### Records supplied
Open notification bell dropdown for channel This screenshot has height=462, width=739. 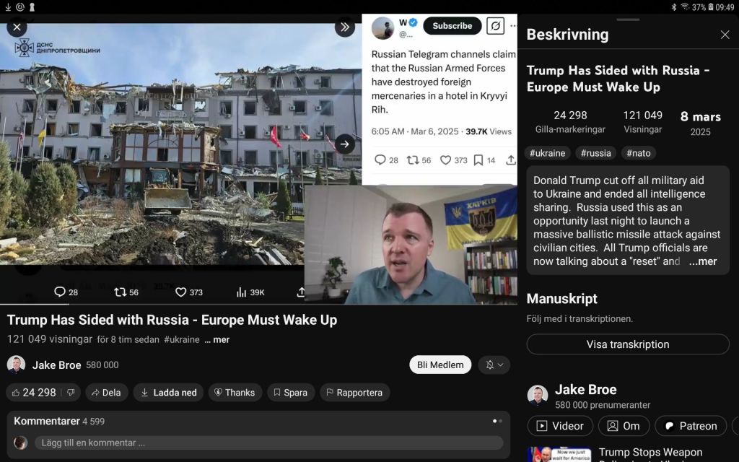pyautogui.click(x=494, y=365)
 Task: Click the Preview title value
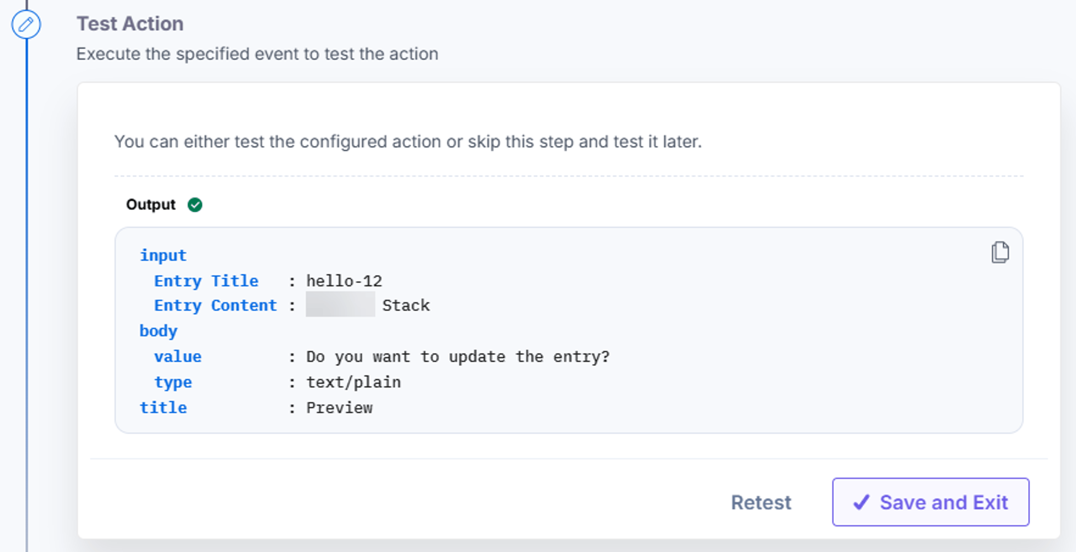[x=339, y=408]
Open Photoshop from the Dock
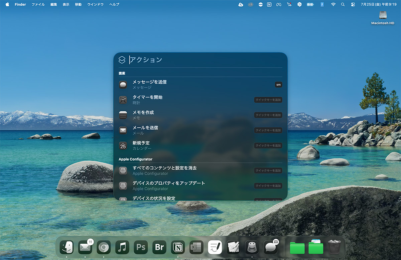This screenshot has height=260, width=401. coord(141,247)
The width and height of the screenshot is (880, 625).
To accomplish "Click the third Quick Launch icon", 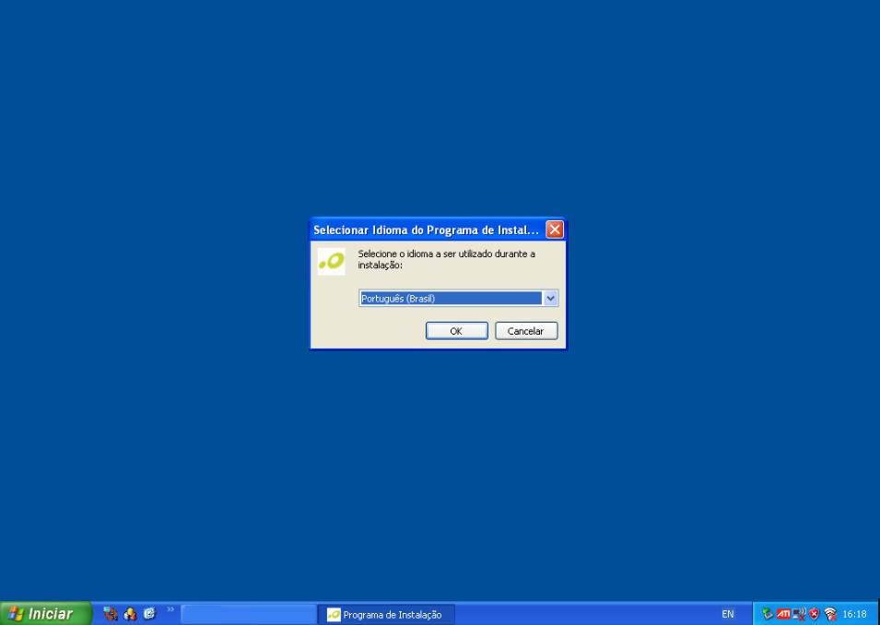I will tap(149, 614).
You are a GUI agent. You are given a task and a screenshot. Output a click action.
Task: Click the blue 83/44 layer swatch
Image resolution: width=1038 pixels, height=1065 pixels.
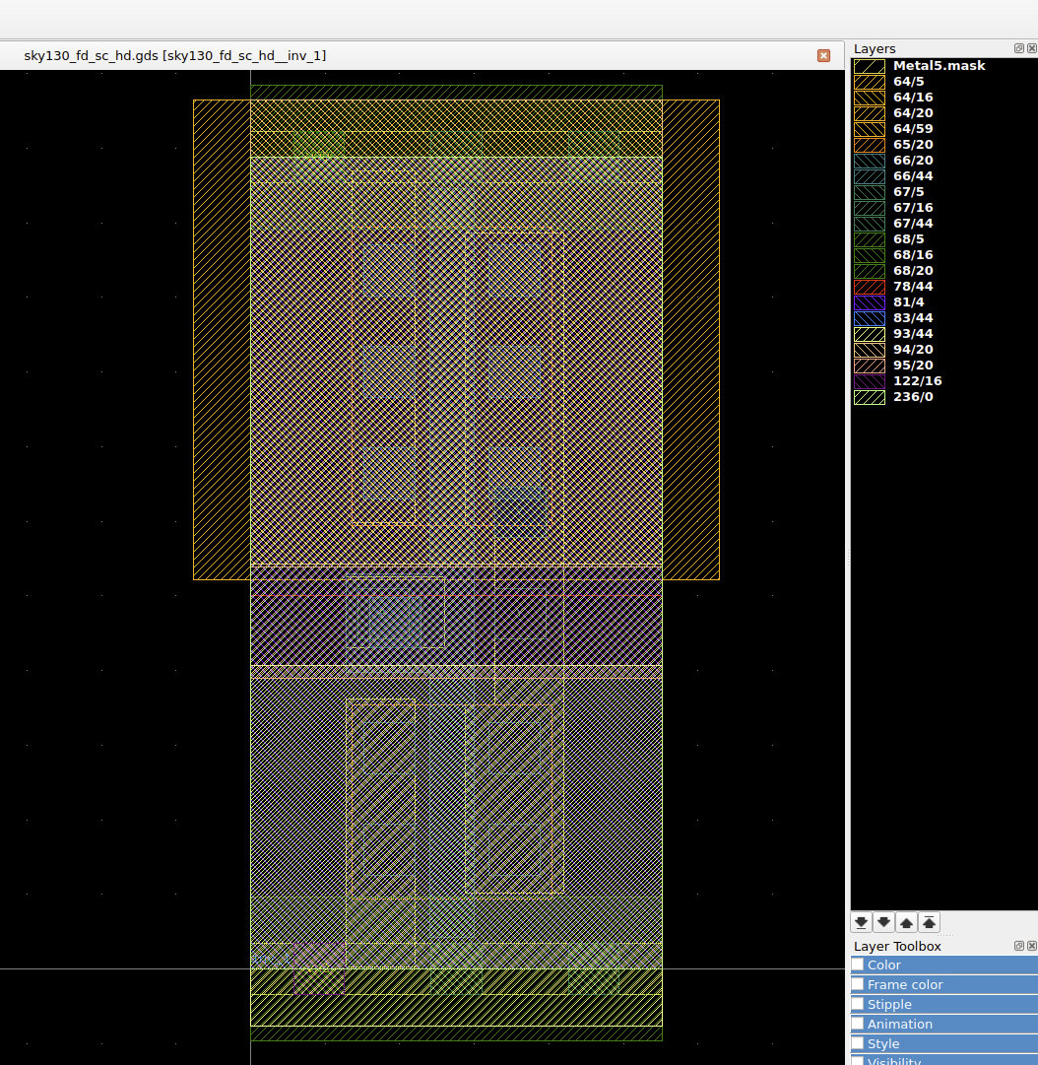(x=869, y=318)
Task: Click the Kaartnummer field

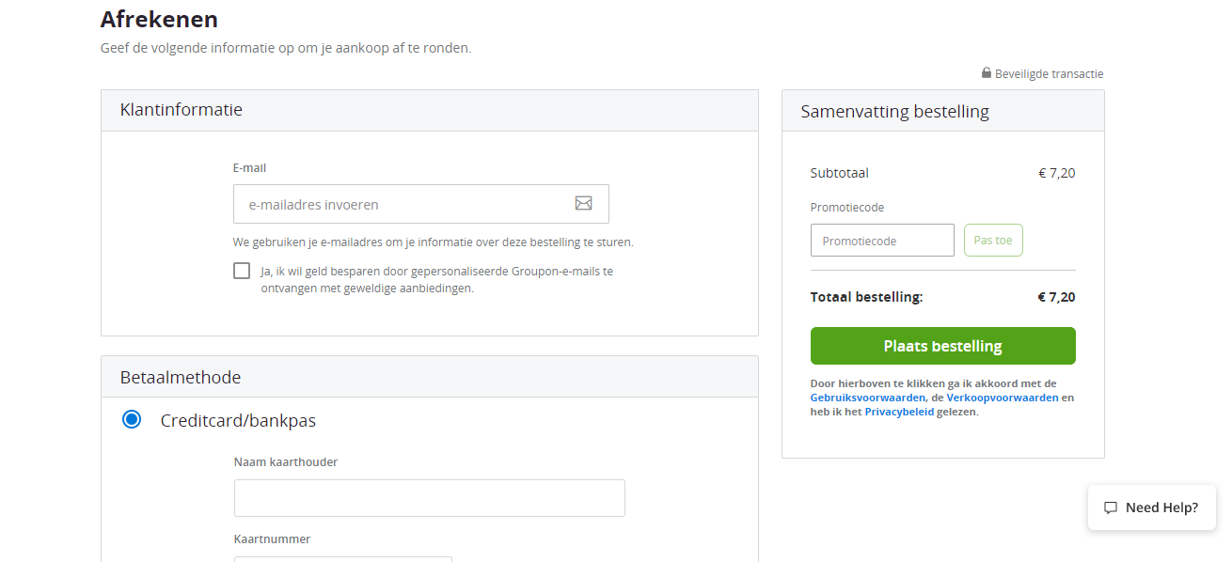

### Work instruction
Pictures stay out; retype only the lines from the line containing "Image resolution: width=1038" through the end of the listing, inclusive, exactly as they appear.

### Solution to this exercise
Image resolution: width=1038 pixels, height=1065 pixels.
(x=869, y=318)
Task: Click the Kaartnummer field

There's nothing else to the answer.